Set exercise A.
In the extracted data entries, from the line with "Go to Textvorlagen in sidebar" through the last line of those entries, swap "notifications bell" for "settings gear" and leave everything else as it is.

Given passage.
Few-shot configuration¶

Field	Type	Default	Description
`num_fewshot`	int	`0`	Number of few-shot examples.
`fewshot_config`	dict	`null`	Advanced few-shot settings (see below).

fewshot_config fields (all optional, inherit from parent TaskConfig):

Field	Description
`sampler`	`"default"` (random) or `"first_n"`
`split`	Dataset split for examples (overrides `fewshot_split`)
`samples`	Hardcoded list of example dicts
`doc_to_text`	Override formatting for few-shot examples
`doc_to_target`	Override target formatting for few-shot examples
`doc_to_choice`	Override choices for few-shot examples
`gen_prefix`	Prefix for assistant responses in few-shot examples
`fewshot_delimiter`	Override delimiter between examples
`target_delimiter`	Override delimiter between question and answer

Scoring¶

Field	Type	Default	Description
`output_type`	str	`"generate_until"`	Model request type: `generate_until`, `loglikelihood`, `loglikelihood_rolling`, or `multiple_choice`.
`metric_list`	list	`null`	List of `MetricConfig` entries. See Scoring & Metrics.
`filter_list`	list	`null`	List of filter pipelines. See Filters.
`scorer`	dict	`null`	Scorer configuration. See Scoring & Metrics.
`generation_kwargs`	dict	`null`	Generation arguments (e.g., `temperature`, `max_gen_toks`, `until`). Note: the CLI flag is `--gen_kwargs` but the YAML field is `generation_kwargs`.
`repeats`	int	`1`	Number of repeated runs per sample. Used for self-consistency or sampling.

Other¶

Field	Type	Default	Description
`batch_size`	int	`1`	Batch size for this task.
`should_decontaminate`	bool	`false`	Whether to perform test set decontamination.
`doc_to_decontamination_query`	str	`null`	Query for decontamination (defaults to `doc_to_text` if not set).
`metadata`	dict	`null`	Arbitrary metadata. Special keys: `version` (task version), `num_fewshot` (override displayed n-shot). Also passed to `custom_dataset` if defined.

YAML features¶

`include` — template inheritance¶

Base your YAML on another file:

include: _default_template.yaml
task: mmlu_anatomy
dataset_name: anatomy

The included file provides shared fields, and your file overrides specific values. The include path is relative to the including file's directory unless an absolute path is given.

`!function` — embedded Python¶

Reference Python functions in your task directory:

doc_to_text: !function utils.my_doc_to_text
process_docs: !function utils.process_docs
metric_list:
  - metric: !function utils.my_metric
    aggregation: !function utils.my_aggregation

The function script must be in the same directory as the YAML file. Supported for: doc_to_text, doc_to_target, doc_to_choice, process_docs, metric in metric_list, aggregation in metric_list.

Python class-based tasks¶

For tasks that require full Python control:

task: squadv2
class: !function task.SQuAD2

Custom arguments can be passed to the class:

task: my_task
class: !function task.MyTaskClass
recipe: card=cards.my_card,template=templates.my_template

Versioning¶

metadata:
  version: 1.0

Bump the version for any breaking change to the task config. Document changes in the task's README:

- [Mar 2026] (PR #1234) Version 1.0 -> 2.0: Updated prompt format for consistency.

Good reference tasks¶

Type	Example
Multiple choice	`lm_eval/tasks/sciq/sciq.yaml`
Corpus perplexity	`lm_eval/tasks/wikitext/wikitext.yaml`
Generative	`lm_eval/tasks/gsm8k/gsm8k.yaml`
Complex filtering	`lm_eval/tasks/gsm8k/gsm8k-cot-self-consistency.yaml`
Using formats	Any task with `formats: mcqa`

Extracted data entries.
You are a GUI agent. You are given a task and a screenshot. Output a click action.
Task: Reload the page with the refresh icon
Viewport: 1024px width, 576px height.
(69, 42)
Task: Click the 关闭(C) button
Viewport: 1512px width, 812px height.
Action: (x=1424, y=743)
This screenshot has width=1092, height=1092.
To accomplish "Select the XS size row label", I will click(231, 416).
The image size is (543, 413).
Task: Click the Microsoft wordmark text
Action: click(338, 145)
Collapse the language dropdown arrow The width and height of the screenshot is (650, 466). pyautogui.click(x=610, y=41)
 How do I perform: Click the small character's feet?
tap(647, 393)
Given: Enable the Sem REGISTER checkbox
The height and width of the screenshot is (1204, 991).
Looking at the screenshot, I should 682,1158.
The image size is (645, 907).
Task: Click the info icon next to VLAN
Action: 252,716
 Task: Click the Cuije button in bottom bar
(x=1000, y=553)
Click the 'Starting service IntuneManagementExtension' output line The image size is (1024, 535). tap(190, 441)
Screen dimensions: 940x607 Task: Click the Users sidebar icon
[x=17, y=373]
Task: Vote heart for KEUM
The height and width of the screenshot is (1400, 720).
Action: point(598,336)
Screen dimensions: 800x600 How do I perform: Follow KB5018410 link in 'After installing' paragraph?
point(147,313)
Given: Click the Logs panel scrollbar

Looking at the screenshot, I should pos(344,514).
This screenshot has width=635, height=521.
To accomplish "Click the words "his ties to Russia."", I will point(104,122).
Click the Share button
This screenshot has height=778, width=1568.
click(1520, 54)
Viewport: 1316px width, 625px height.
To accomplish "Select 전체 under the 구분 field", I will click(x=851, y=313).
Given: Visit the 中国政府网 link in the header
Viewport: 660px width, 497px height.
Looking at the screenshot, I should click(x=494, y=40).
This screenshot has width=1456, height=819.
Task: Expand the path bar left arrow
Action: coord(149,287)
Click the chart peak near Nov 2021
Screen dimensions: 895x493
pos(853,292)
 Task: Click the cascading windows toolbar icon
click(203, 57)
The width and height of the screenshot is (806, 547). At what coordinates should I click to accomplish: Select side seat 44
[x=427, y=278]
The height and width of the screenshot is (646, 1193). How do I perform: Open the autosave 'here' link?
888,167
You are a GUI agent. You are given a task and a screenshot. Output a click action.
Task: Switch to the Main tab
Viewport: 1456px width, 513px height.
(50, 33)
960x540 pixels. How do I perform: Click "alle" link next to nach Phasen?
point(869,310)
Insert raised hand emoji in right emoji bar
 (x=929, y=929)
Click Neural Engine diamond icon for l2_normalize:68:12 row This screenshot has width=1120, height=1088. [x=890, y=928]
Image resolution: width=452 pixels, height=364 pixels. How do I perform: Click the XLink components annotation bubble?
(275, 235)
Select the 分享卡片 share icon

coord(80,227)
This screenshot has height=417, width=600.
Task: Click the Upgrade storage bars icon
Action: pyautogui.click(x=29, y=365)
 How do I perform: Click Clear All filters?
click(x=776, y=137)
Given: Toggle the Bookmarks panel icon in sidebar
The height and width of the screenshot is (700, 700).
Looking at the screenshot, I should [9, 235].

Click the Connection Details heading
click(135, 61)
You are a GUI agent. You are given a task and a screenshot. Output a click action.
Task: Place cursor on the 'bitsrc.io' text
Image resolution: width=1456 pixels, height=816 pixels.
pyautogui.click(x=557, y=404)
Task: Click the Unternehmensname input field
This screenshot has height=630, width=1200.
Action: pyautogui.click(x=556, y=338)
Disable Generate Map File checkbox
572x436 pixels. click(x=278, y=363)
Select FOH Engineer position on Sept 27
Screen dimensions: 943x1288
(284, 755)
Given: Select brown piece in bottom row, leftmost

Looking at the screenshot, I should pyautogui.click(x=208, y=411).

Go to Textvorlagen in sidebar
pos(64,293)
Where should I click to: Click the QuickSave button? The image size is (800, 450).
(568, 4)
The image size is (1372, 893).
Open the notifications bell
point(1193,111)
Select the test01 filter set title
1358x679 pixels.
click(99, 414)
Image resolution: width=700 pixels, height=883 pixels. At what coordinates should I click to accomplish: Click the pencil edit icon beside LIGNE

Set exercise B.
Answer these questions using the task configuration reference:
(i) What is the default value of `num_fewshot`?
(ii) What is the CLI flag for generation arguments?
(iii) Where must the function script used with `!function` be located?

Correct response A.
Go to Textvorlagen in sidebar
pos(64,293)
Where should I click to: Click the QuickSave button? The image size is (800, 450).
(568, 4)
The image size is (1372, 893).
Open the settings gear
point(1193,111)
Select the test01 filter set title
1358x679 pixels.
click(99, 414)
Image resolution: width=700 pixels, height=883 pixels. At what coordinates should I click to accomplish: Click the pencil edit icon beside LIGNE

Correct response B.
(i) `0`
(ii) `--gen_kwargs`
(iii) In the same directory as the YAML file.